Please return, word for word, the lines of the records from the one containing "The height and width of the screenshot is (1372, 2576). Find" through the end of the records, with both ends included.
* BEGIN Stored rows *
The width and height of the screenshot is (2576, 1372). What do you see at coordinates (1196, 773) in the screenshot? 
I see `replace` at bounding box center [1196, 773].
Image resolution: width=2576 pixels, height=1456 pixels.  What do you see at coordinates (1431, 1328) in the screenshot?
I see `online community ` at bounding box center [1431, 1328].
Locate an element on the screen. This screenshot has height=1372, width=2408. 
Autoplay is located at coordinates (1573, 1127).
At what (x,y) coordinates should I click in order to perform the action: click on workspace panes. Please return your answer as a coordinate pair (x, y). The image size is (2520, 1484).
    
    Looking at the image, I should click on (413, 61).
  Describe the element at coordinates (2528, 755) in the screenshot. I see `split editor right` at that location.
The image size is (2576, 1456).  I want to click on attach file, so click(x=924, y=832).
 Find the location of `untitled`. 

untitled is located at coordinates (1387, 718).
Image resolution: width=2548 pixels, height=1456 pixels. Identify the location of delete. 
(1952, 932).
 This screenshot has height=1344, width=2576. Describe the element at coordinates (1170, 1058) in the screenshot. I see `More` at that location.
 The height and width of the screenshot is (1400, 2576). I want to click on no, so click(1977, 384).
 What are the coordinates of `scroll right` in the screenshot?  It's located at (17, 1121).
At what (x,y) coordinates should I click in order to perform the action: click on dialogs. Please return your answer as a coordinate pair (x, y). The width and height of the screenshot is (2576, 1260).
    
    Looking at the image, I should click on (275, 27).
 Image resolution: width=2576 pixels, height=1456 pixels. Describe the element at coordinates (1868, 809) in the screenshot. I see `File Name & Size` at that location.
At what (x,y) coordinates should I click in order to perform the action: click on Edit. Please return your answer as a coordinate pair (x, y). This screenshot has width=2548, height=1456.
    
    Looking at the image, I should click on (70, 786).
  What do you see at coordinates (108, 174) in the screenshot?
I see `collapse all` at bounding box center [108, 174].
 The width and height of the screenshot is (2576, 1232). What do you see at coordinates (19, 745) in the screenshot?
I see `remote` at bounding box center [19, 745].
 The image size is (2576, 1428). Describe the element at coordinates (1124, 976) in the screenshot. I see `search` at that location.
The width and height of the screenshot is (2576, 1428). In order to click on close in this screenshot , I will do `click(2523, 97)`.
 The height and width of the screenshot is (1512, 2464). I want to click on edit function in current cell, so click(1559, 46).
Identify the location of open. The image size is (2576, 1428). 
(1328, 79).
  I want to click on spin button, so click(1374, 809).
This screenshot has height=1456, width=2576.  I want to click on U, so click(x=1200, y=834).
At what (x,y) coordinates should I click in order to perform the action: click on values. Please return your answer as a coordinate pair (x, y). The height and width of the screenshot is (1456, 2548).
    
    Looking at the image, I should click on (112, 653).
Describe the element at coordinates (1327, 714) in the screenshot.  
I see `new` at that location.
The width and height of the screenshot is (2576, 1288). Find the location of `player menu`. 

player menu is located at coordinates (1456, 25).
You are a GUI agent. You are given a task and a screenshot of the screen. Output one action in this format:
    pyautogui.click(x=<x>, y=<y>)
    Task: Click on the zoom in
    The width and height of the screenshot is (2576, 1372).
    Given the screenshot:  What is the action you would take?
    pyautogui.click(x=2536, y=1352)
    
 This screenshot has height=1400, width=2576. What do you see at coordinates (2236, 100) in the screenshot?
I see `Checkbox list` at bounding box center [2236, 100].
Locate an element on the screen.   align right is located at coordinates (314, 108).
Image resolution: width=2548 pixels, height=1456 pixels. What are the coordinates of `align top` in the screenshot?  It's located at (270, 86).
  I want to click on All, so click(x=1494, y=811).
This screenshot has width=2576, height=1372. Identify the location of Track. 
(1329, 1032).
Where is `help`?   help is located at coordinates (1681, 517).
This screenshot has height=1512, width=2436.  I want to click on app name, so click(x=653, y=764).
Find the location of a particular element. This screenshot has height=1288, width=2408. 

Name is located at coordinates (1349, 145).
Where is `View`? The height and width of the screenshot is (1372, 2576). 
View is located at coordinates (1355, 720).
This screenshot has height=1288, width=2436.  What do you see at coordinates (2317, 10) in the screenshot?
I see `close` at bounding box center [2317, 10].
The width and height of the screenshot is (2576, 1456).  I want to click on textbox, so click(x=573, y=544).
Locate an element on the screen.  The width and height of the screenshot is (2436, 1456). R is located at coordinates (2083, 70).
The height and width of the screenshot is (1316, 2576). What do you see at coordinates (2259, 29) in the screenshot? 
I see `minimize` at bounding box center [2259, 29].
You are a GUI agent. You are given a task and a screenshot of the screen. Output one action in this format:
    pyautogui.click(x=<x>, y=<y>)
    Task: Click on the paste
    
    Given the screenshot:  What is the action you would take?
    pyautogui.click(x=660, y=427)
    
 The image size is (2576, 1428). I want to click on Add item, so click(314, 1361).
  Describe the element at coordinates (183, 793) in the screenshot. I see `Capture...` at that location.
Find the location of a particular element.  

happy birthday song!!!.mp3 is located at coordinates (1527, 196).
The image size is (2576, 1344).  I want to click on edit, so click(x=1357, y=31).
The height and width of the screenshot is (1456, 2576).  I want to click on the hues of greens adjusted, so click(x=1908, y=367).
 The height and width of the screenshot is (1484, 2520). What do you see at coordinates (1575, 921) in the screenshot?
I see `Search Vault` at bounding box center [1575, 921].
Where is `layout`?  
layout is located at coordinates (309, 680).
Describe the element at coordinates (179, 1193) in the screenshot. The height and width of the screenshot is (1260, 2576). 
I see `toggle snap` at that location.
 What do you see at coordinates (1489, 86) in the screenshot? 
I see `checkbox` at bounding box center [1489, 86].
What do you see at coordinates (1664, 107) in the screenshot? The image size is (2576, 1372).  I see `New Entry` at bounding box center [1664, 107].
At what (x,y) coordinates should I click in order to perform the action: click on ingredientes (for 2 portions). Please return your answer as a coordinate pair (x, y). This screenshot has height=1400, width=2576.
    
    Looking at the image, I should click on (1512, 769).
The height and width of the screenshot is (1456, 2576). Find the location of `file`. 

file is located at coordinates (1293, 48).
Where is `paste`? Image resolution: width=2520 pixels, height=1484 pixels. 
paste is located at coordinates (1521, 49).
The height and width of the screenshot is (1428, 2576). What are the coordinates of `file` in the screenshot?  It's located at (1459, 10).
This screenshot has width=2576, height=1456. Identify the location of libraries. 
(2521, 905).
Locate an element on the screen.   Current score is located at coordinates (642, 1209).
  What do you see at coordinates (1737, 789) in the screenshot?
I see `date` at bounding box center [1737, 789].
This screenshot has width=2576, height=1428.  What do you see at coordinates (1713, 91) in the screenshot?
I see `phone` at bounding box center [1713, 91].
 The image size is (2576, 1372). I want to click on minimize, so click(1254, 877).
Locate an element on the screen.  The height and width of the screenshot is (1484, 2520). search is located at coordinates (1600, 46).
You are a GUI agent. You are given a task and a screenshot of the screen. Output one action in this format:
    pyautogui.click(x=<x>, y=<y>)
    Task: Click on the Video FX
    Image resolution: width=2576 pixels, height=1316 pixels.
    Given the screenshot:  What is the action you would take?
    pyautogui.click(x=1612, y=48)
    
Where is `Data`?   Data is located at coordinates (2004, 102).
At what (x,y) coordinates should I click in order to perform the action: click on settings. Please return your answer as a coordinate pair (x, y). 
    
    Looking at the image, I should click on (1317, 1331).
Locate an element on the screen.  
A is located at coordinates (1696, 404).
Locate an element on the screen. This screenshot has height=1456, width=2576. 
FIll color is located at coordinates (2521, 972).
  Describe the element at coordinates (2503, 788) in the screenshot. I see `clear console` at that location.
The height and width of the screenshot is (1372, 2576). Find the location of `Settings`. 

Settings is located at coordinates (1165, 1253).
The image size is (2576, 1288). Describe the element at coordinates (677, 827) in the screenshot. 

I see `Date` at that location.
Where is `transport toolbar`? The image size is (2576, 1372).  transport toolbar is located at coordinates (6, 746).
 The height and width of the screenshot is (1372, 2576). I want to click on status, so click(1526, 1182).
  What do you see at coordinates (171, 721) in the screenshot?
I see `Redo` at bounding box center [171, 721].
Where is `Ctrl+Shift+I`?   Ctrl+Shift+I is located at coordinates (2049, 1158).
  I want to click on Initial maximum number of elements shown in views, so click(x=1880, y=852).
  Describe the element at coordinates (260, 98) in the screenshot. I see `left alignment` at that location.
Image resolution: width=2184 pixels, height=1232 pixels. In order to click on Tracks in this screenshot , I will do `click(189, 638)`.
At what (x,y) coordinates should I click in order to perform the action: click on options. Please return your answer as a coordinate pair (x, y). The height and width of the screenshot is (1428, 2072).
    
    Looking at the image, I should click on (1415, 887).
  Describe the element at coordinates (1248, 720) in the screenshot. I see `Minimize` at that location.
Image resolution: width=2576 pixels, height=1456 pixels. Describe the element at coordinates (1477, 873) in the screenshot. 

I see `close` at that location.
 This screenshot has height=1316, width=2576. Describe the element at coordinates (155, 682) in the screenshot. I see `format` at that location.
* END Stored rows *
## Result
The height and width of the screenshot is (1372, 2576). Find the location of `Settings`. 

Settings is located at coordinates (1165, 1253).
The image size is (2576, 1288). Describe the element at coordinates (677, 827) in the screenshot. 

I see `Date` at that location.
Where is `transport toolbar`? The image size is (2576, 1372).  transport toolbar is located at coordinates (6, 746).
 The height and width of the screenshot is (1372, 2576). I want to click on status, so click(1526, 1182).
  What do you see at coordinates (171, 721) in the screenshot?
I see `Redo` at bounding box center [171, 721].
Where is `Ctrl+Shift+I`?   Ctrl+Shift+I is located at coordinates (2049, 1158).
  I want to click on Initial maximum number of elements shown in views, so click(x=1880, y=852).
  Describe the element at coordinates (260, 98) in the screenshot. I see `left alignment` at that location.
Image resolution: width=2184 pixels, height=1232 pixels. In order to click on Tracks in this screenshot , I will do `click(189, 638)`.
At what (x,y) coordinates should I click in order to perform the action: click on options. Please return your answer as a coordinate pair (x, y). The height and width of the screenshot is (1428, 2072).
    
    Looking at the image, I should click on (1415, 887).
  Describe the element at coordinates (1248, 720) in the screenshot. I see `Minimize` at that location.
Image resolution: width=2576 pixels, height=1456 pixels. Describe the element at coordinates (1477, 873) in the screenshot. 

I see `close` at that location.
 This screenshot has height=1316, width=2576. Describe the element at coordinates (155, 682) in the screenshot. I see `format` at that location.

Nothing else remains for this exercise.